PQC is an Architectural Shift, Not an Algorithm Upgrade
Most teams still treat the quantum threat as a 2030 problem. Attackers don’t.
The reality is Harvest Now, Decrypt Later—sensitive data stolen today can simply be stored and decrypted once quantum capability catches up. Recently, Google urged governments and critical infrastructure operators to accelerate Post-Quantum Cryptography (PQC) adoption. That warning hit close to home, because the risk isn’t theoretical anymore, especially for platforms handling long-lived financial identity and transaction data.
Beyond the Algorithm
Over the past months, I worked on upgrading a core financial trust platform to be PQC-ready. Not because compliance forced it, but because threat modeling made the timing hard to ignore. What quickly became clear is that PQC isn’t an algorithm upgrade. It’s an architectural one.

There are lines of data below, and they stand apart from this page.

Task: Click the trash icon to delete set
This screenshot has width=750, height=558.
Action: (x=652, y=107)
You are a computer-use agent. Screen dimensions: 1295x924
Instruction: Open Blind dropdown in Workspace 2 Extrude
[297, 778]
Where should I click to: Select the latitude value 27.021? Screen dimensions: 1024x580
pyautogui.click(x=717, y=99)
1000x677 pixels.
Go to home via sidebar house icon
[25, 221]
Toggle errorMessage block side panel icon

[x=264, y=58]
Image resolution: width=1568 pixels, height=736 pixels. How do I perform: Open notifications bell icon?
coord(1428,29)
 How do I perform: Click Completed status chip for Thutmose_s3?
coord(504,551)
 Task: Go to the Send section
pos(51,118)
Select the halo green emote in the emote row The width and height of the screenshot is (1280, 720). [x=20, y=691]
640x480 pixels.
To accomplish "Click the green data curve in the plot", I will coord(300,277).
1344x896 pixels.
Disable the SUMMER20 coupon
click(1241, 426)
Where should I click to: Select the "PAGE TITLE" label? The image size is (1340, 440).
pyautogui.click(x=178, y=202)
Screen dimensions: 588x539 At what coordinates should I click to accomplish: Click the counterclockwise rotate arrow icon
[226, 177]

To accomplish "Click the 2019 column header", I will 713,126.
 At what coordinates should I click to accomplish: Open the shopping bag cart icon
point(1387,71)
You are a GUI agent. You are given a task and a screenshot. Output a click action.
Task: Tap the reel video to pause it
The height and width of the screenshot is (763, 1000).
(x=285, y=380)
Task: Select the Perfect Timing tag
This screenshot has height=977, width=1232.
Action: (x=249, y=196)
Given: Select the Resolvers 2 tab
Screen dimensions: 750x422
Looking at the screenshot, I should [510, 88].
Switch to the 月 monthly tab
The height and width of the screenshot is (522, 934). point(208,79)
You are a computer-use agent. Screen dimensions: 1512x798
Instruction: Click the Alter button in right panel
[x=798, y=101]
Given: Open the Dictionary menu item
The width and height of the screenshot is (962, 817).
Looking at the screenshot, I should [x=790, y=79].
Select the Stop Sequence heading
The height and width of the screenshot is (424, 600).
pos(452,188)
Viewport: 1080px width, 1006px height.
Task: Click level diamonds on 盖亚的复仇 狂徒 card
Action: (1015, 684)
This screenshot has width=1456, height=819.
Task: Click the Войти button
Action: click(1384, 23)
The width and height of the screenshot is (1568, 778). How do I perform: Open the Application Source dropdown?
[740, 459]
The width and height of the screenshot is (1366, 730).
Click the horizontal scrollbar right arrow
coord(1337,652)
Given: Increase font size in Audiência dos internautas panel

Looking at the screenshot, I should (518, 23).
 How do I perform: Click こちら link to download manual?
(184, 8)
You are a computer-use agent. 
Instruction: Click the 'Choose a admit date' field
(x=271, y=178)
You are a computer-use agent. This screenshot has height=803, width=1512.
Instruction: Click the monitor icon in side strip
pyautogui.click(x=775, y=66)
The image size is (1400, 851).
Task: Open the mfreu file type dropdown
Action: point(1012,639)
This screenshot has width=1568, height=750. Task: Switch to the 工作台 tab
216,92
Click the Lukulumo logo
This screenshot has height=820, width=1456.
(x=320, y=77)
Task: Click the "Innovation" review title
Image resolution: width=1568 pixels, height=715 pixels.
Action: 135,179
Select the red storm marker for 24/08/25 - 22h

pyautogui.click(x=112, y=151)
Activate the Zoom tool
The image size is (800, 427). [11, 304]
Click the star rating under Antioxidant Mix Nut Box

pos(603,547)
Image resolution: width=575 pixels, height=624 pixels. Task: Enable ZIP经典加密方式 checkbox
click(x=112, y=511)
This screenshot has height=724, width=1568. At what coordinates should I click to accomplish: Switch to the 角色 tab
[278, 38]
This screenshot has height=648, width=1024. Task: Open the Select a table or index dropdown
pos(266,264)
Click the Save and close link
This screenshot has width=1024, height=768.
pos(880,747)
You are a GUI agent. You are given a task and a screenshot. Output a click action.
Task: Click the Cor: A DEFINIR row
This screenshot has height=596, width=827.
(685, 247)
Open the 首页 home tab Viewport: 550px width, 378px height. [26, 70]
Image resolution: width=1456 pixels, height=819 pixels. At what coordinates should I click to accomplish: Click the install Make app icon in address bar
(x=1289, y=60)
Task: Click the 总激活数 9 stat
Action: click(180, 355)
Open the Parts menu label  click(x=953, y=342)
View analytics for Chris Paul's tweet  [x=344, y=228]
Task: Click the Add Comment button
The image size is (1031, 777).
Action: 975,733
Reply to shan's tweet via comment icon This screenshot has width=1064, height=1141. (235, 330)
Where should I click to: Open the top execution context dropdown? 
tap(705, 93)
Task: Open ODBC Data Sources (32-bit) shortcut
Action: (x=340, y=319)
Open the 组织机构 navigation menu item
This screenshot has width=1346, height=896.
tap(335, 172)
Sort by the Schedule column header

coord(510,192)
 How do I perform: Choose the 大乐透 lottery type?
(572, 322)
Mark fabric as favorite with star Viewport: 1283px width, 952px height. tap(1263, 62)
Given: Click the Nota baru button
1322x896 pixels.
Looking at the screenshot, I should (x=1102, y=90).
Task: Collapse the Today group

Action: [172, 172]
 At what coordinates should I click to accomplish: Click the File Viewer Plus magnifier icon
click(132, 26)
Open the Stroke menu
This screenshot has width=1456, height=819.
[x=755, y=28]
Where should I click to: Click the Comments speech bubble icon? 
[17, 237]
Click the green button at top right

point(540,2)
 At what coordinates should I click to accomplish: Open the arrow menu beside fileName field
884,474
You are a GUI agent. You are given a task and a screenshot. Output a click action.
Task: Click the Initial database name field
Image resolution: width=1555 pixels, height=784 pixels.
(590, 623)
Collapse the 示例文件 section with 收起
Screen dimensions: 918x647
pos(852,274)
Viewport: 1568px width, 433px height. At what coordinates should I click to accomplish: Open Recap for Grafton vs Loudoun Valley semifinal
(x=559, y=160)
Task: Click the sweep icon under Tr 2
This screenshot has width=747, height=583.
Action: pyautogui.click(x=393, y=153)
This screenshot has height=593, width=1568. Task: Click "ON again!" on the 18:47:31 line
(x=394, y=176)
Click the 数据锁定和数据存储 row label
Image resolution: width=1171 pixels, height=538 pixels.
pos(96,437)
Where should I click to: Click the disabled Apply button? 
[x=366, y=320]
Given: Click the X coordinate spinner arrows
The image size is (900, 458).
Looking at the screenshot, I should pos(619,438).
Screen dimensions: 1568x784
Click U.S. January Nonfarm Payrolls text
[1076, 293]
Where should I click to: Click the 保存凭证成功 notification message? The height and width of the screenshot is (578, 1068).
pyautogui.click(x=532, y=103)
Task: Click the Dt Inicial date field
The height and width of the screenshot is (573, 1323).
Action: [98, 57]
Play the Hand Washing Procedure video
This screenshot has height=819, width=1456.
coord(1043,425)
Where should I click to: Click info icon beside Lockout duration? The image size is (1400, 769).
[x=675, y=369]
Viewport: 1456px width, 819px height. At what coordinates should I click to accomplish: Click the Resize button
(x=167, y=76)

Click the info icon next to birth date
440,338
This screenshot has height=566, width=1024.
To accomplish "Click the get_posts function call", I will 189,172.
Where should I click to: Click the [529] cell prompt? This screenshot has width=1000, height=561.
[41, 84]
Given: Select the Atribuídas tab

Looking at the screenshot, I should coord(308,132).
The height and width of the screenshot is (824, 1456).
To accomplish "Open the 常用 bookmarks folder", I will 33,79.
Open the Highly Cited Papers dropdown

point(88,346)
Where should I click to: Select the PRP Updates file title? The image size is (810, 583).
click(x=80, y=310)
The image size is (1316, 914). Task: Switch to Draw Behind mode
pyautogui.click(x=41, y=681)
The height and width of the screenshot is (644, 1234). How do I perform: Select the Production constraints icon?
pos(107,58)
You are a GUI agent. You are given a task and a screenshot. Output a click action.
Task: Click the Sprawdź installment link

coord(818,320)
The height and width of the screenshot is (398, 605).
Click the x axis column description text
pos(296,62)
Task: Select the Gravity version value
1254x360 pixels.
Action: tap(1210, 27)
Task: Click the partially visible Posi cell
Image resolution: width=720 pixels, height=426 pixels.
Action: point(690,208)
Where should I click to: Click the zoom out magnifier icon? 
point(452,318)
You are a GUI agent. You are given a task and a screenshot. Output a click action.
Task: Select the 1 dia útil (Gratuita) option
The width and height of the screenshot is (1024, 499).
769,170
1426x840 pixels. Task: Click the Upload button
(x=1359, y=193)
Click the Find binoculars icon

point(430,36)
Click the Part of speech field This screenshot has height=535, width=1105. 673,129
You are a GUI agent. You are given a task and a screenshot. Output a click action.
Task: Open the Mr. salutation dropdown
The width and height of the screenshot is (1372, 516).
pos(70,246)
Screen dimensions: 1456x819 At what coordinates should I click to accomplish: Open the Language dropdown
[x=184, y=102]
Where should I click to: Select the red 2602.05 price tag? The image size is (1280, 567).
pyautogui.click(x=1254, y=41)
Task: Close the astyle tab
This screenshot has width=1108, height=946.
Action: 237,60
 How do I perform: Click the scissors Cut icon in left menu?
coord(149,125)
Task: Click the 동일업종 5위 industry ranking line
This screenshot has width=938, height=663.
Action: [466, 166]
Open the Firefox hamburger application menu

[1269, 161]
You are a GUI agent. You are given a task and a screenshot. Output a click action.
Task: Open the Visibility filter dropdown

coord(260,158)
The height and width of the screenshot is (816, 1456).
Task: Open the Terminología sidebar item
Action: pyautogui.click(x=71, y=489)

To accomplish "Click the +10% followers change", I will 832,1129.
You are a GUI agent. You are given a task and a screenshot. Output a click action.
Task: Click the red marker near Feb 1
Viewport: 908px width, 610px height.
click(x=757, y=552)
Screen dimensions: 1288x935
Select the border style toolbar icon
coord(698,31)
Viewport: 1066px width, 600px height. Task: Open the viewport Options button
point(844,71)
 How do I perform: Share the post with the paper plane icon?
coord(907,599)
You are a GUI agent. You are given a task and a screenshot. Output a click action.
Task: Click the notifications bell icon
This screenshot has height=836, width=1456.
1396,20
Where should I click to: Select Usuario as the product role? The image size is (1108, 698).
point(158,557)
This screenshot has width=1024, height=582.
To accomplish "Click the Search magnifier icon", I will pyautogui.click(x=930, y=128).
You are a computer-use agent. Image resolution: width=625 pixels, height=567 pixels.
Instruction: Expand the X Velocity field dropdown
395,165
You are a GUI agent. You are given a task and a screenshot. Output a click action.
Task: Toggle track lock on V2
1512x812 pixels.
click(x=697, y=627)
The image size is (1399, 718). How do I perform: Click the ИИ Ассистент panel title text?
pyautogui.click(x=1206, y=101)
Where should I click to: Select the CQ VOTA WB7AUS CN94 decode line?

The work touched multiple layers of the infrastructure:
- Edge Routing: Ensuring encrypted traffic is protected even before hitting application infrastructure.
- Gateway Experimentation: Building a custom Nginx setup supporting hybrid TLS (X25519 + ML-KEM-768).
- Deep Platform Changes: Replacing parts of RSA/ECC usage inside the Java stack with ML-DSA and ML-KEM using Bouncy Castle.
The Real Challenge: Legacy Constraints
The hardest part wasn’t getting PQC working. It was making sure nothing broke.
Legacy banking apps, older clients, and strict integration constraints all still needed to behave exactly the same. That is where hybrid cryptography made the difference. By running classical and quantum-safe mechanisms side by side, it gave the platform room to evolve without forcing risky migration events.
Conclusion
Security upgrades should make systems stronger, not more fragile. PQC is slowly moving from a research curiosity into real architectural planning territory. The question is no longer if we migrate, but how we engineer the transition without disrupting the financial systems of today.